For TUBB activity prediction, GES models yielded BA between 0.81 and 0.88 depending on the cell line dataset, which was among the 10 best GES models. Interestingly, their counterpart Morgan FP models were not significantly underperforming (BA ranging from 0.78 to 0.82). Even though the TUBB active structures are diverse, the models still managed to identify structural fragments that could produce such predictive performance.

For DRD1 activity prediction, Morgan FP models yielded BA between 0.68 and 0.74 depending on the cell line dataset, and were always better than their counterpart GES model, with a BA ranging from 0.58 to 0.64.

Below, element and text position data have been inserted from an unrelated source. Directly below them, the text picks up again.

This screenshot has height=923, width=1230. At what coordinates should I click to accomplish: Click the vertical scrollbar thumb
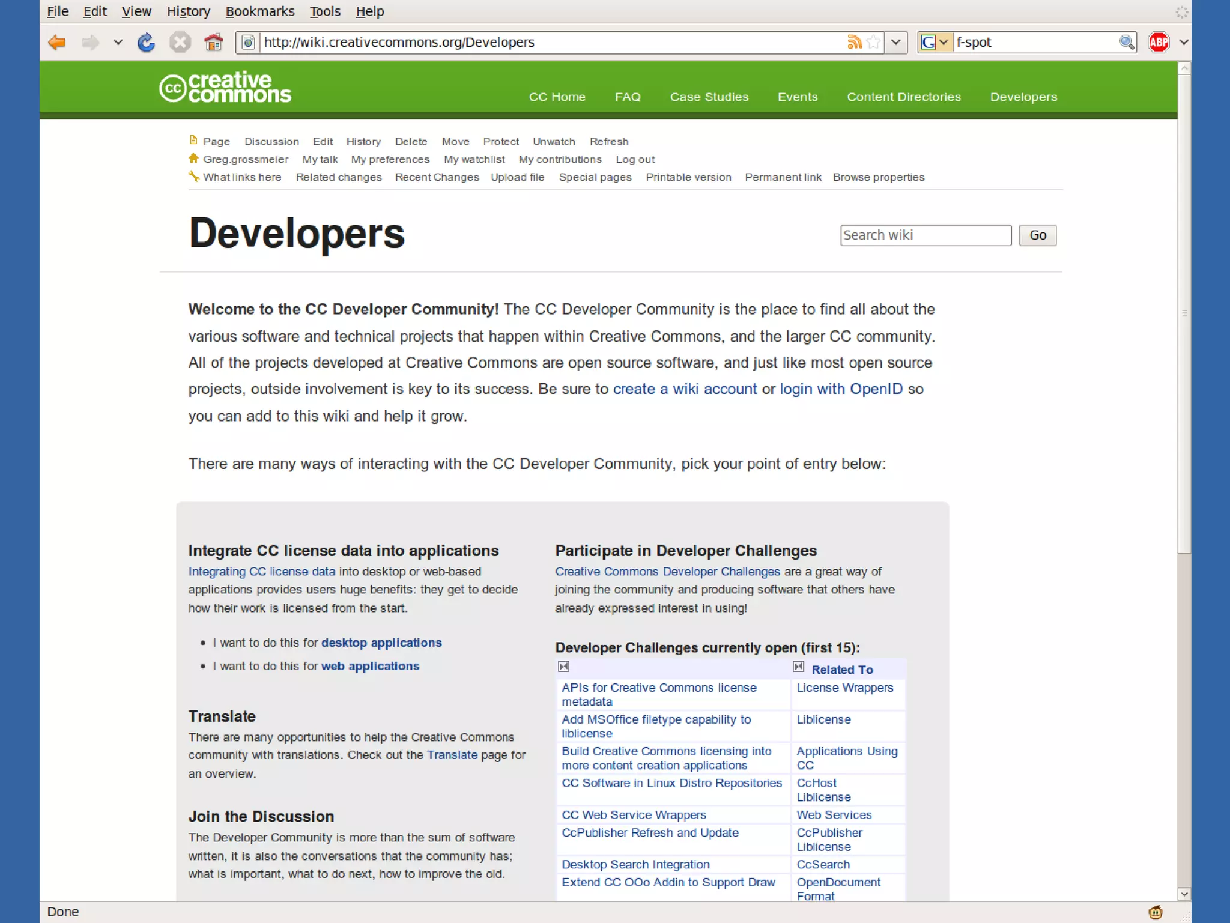[1184, 312]
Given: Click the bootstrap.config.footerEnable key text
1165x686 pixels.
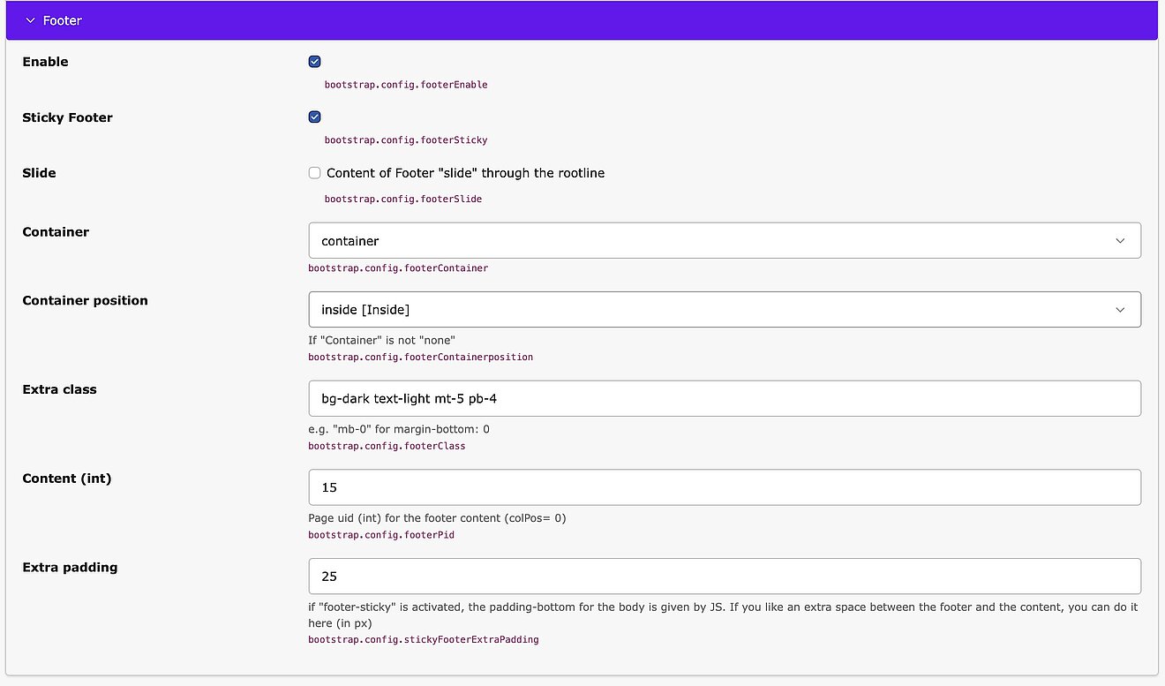Looking at the screenshot, I should [x=406, y=85].
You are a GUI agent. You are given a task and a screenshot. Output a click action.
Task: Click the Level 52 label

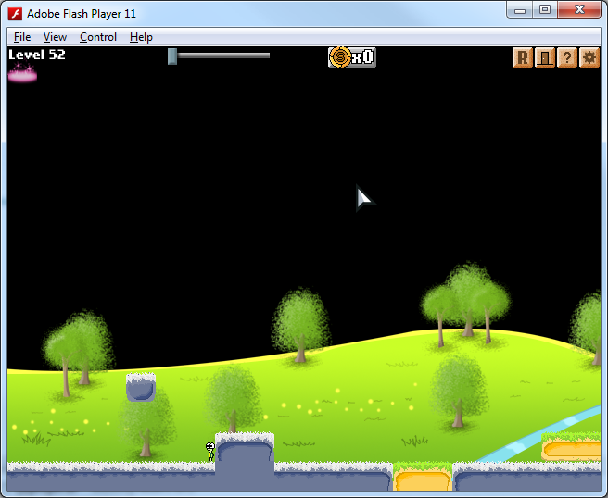coord(37,55)
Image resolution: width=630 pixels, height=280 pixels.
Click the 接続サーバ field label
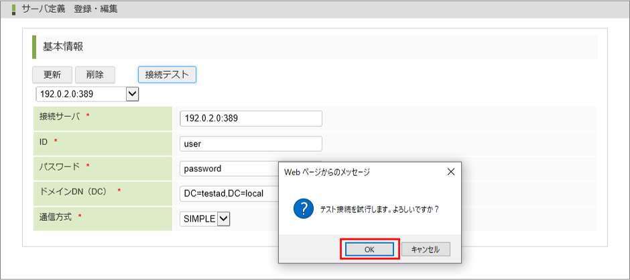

Overall, we conclude that it was possible to build GES models with acceptable performances, performing similarly or better than their counterpart Morgan FP models in 25% of the target prediction tasks. Moreover, we see an important advantage in the GES models: they are theoretically performing independently of the chemical space considered, allowing target identification of new compounds even if their corresponding structural diversity is not represented in the training set.

Rationalizing Model Performances Using Distance Plots

To further describe and understand the reasons for the differences in performances between GES model and Morgan FP model, for every dataset used in each cell line—target combinations, Morgan fingerprints Dice distance was plotted against GES cosine distance between each pair of active compounds in the given dataset.

Generated distance plots were split in 4 quadrants separated by a 0.5 threshold for Dice distance (dotted vertical line) and a 0.5 threshold for cosine distance (dotted horizontal line). Data points in top right (Quadrant I) represent pairs of active compounds showing diverse structures and different GESs in the considered cell line and contains most of compound pairs (average of 95.1%). Data points in top left (Quadrant II) represent pairs of active compounds showing similar structures while showing diverse GESs in the considered cell line (average of 1.9%). Data points in bottom left (Quadrant III) represents pairs of active compounds showing similar structures and similar GESs in the considered cell line and contains least compound pairs (average of 0.5%). Data points in bottom right (Quadrant IV) represents pairs of active compounds showing similar GESs while having different structures (average of 2.5%). Intuitively, we think that sample similarity within the same class (here: actives) is a good indicator to know if a machine learning model will be able to properly predict samples from this class.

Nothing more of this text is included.